Amygdala coupling related to iEEM and dEEM. (Left panel) The cluster in the left amygdala identified by the main effect of emotion (white circle) served as seed region for the connectivity analyses. (Middle panel) The amygdala was more strongly coupled with the bilateral fusiform, lingual, and middle occipital gyri during successful encoding related to iEEM. (Right panel) The amygdala was more strongly coupled with the bilateral hippocampi, fusiform, lingual, middle occipital, and inferior frontal during processing of negative than neutral pictures that were successfully consolidated.

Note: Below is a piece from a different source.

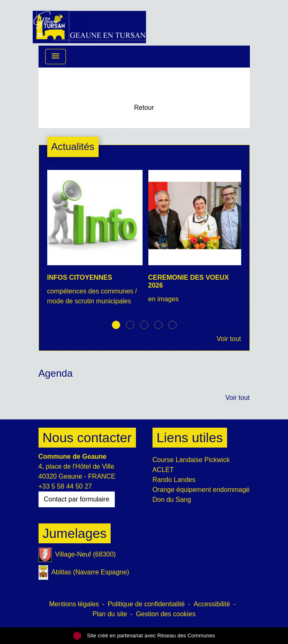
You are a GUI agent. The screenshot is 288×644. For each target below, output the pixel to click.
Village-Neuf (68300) (77, 554)
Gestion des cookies (166, 614)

Importantly, the parameter estimates are shown for the peaks that survived the exclusive masking with the opposing EEM contrast and therefore represent the largest observed difference between activities associated with iEEM and dEEM in the given brain areas. The solid bars represent the effect (iEEM or dEEM) that was significant in the given area, the contour bars the effects used as exclusive mask.

Figure 5.

Interaction of α_2B-adrenocepor genotype and amygdala activity associated with iEEM. Activity in the bilateral amygdala correlated more strongly with iEEM in wild-type than with α_2B-adrenocepor deletion carriers. Negative and neutral SMEs for iEEM are shown for both genotype groups.